Document segment:
BEGIN

Nutrition and immunology in relation to the gut microbiome – prebiotics and probiotics
The immune system has a vital role to play in maintaining health, but there is also a careful balancing act required to maintain homeostasis. The immune system needs a strong and protective response to infections by pathogenic bacteria but must be extremely selective to ensure it can tolerate normal exposures, such as food proteins. Disorders of immune function can result in health conditions, commonly seen in the form of an allergy or inflammatory disease. There is a wide range of demographic and lifestyle factors that can affect how our immune system functions, such as age, gender, previous exposure to infections or whether we smoke.
As we age, our immune function declines. This decline is associated with impaired vaccination responses and an increased risk of adverse outcomes following infection or injury. This is seen often in primary healthcare; in an elderly individual, illness and disease can be much more difficult to recover from as a result of less efficient immune response. Nutrition can also heavily influence immune health; diet is one of many factors which affect our immune system. The food we eat provides the energy and building blocks required by our immune cells to function correctly.

END

Dataset entries:
BEGIN

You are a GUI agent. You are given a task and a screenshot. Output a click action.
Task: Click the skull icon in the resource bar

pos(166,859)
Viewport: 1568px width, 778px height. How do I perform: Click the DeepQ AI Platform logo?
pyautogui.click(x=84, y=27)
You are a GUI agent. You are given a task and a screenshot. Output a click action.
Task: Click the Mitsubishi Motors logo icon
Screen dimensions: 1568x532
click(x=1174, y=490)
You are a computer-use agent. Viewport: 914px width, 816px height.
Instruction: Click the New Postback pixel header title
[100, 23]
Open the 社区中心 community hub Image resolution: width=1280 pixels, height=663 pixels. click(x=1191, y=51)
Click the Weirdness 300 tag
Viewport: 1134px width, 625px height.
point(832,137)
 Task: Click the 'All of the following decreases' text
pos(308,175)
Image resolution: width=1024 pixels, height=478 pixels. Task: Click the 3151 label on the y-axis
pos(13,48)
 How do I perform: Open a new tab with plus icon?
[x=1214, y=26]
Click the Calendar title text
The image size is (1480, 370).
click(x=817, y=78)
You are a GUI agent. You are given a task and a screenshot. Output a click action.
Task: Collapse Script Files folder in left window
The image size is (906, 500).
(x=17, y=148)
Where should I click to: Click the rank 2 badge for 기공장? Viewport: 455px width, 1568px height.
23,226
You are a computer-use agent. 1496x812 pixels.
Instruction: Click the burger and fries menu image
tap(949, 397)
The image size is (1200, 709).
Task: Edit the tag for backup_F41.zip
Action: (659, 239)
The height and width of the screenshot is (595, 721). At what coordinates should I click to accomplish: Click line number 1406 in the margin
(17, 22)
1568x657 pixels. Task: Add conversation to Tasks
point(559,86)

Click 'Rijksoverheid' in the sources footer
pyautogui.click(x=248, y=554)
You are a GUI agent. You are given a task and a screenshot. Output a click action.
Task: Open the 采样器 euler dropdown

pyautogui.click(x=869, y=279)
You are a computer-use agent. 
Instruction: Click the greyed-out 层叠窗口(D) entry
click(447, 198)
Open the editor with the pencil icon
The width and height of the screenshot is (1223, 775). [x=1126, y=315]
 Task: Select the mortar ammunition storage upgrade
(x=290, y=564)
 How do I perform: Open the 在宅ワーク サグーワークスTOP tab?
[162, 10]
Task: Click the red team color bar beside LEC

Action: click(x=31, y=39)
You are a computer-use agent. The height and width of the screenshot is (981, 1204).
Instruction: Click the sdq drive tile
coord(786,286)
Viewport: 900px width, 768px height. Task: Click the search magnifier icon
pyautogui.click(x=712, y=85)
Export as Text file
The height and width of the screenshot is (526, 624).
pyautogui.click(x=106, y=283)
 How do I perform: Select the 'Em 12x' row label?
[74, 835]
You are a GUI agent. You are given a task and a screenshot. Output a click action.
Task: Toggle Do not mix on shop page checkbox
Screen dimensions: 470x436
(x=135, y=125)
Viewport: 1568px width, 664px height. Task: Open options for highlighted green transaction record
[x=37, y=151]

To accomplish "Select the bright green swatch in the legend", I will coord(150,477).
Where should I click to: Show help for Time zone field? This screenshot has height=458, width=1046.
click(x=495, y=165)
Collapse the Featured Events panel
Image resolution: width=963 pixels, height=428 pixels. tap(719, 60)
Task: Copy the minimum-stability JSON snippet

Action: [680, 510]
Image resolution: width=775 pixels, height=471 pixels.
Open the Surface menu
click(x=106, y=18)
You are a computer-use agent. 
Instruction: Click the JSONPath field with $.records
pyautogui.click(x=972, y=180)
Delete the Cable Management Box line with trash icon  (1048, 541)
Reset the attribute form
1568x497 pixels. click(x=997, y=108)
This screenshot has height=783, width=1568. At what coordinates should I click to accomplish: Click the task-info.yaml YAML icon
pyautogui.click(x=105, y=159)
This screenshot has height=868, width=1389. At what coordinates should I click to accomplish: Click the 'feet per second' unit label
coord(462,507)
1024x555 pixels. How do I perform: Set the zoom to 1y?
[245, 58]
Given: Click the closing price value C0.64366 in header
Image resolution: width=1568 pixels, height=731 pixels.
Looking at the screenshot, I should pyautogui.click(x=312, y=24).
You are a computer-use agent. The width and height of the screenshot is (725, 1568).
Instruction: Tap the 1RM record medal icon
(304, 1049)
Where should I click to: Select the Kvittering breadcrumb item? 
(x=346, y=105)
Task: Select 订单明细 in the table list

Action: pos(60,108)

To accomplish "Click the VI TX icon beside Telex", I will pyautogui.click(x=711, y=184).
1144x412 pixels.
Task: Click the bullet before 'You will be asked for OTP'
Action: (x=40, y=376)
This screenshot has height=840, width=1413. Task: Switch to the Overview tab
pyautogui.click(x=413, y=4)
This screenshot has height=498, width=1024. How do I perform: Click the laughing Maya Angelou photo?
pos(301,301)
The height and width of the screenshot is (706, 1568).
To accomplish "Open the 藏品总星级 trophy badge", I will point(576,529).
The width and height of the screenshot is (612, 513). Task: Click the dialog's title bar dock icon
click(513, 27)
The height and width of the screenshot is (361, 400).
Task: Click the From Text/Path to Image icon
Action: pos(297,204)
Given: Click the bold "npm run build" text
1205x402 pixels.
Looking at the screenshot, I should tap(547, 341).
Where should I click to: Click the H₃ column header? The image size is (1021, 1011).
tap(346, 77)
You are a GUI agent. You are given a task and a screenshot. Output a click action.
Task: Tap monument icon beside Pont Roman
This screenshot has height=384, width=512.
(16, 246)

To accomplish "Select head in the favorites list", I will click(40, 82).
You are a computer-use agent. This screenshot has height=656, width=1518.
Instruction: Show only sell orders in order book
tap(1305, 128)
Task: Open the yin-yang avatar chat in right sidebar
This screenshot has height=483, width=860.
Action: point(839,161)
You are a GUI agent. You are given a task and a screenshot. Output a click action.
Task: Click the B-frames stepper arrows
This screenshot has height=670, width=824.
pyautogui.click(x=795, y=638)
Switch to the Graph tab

END

Exercise set:
**1)** In one to three sentences, explain why the nutrition and immunity passage says food influences immune health.
**2)** Please summarize the nutrition and immunity passage in two sentences.
**3)** Write the next part of the nutrition and immunity passage, picking up after its final sentence.
The data were taken from a separate source.

Task answers:
**1)** Food supplies the energy and building blocks that immune cells need to function correctly. Diet is therefore one of many factors that affect the immune system.

**2)** The immune system must respond strongly to pathogenic bacteria while tolerating normal exposures such as food proteins, and disorders of this balance can cause allergies or inflammatory disease. Factors such as age, gender, past infections, smoking and diet affect immune function, and declining immunity with age makes recovery from illness harder for elderly individuals.

**3)**
Increasingly, we look to the gut microbiome to support better immune health. Probiotics and prebiotics are functional foods which can affect the types of bacteria within the gut. Probiotics add more beneficial bacteria to the gut, while prebiotics nourish the ‘good’ gut bacteria that are already present, encouraging them to increase in number. Changes to the type of bacteria in our gut can influence the activity and function of the gut associated lymphoid tissue. There is a strong body of evidence that functional foods such as probiotics and prebiotics have a role in immune function beyond the gut.
Research conducted by Dr Childs investigates the potential of dietary prebiotics in exerting microbiome independent effects upon immune cells. These direct interactions between dietary components and immune cells could yield important therapeutic benefits to those with inflammatory bowel disease, obesity or non-alcoholic fatty liver disease. In addition, the global Covid-19 pandemic has brought a focus to modifiable factors which could be used to support optimal immune function, and the roles of diet and the gut microbiome are likely to be a crucial mediator of health and immunity as we look further into the future.